Dyonic Giant Magnons in CP^3: Strings and Curves at Finite J
Michael C. Abbott, In\^es Aniceto, Olof Ohlsson Sax
TL;DR
This paper explores dyonic giant magnons in AdS_4 x CP^3, establishing their string and algebraic curve descriptions, and computes finite-J corrections, revealing both known and new results in the spectrum.
Contribution
It introduces the dyonic generalization of the CP^1 string solution and clarifies the nature of the 'big' and 'small' giant magnons within the algebraic curve framework.
Findings
Matching of the dyonic CP^1 solution with the 'small' giant magnon
Identification of the dressing method solution as the 'big' giant magnon
Finite-J corrections align with known results for non-dyonic cases and provide new insights for dyonic magnons.
Abstract
This paper studies giant magnons in AdS_4 x CP^3 using both the string sigma-model and the algebraic curve.
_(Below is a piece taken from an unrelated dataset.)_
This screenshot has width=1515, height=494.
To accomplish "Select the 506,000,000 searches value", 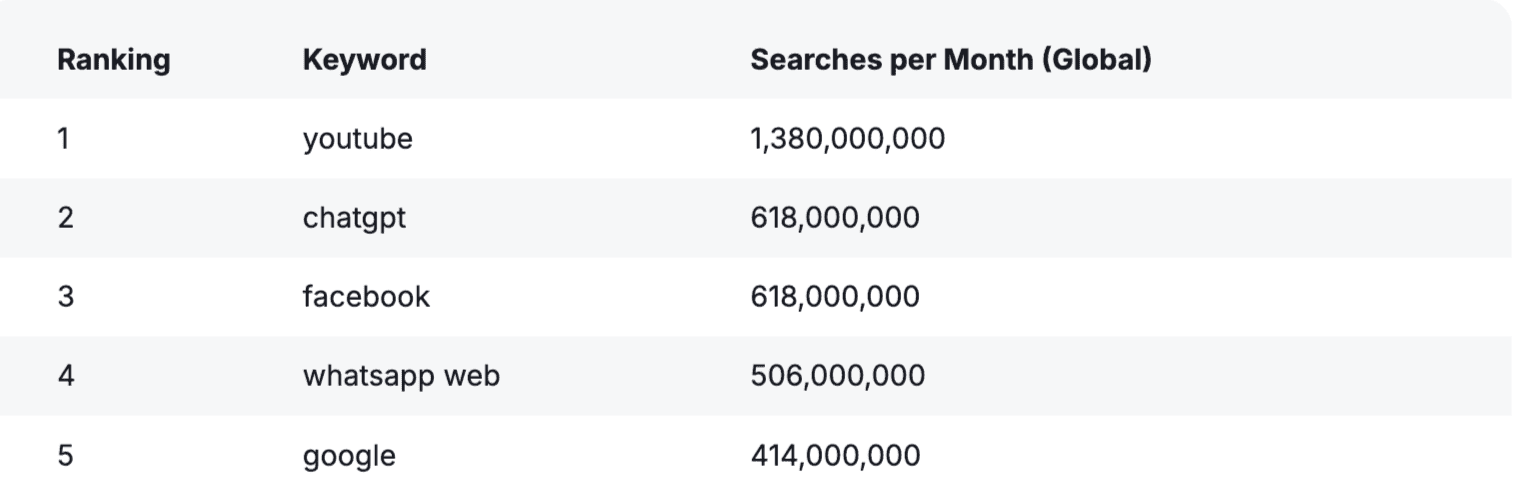I will pos(837,376).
We complete the dictionary of solutions by finding the dyonic generalisation of the CP^1 string solution, which matches the `small' giant magnon in the algebraic curve, and by pointing out that the solution recently constructed by the dressing method is the `big' giant magnon. We then use the curve to compute finite-J corrections to all cases, which for the non-dyonic cases always match the AFZ result. For the dyonic RP^3 magnon we recover the S^5 answer, but for the `small' and `big' giant magnons we obtain new corrections.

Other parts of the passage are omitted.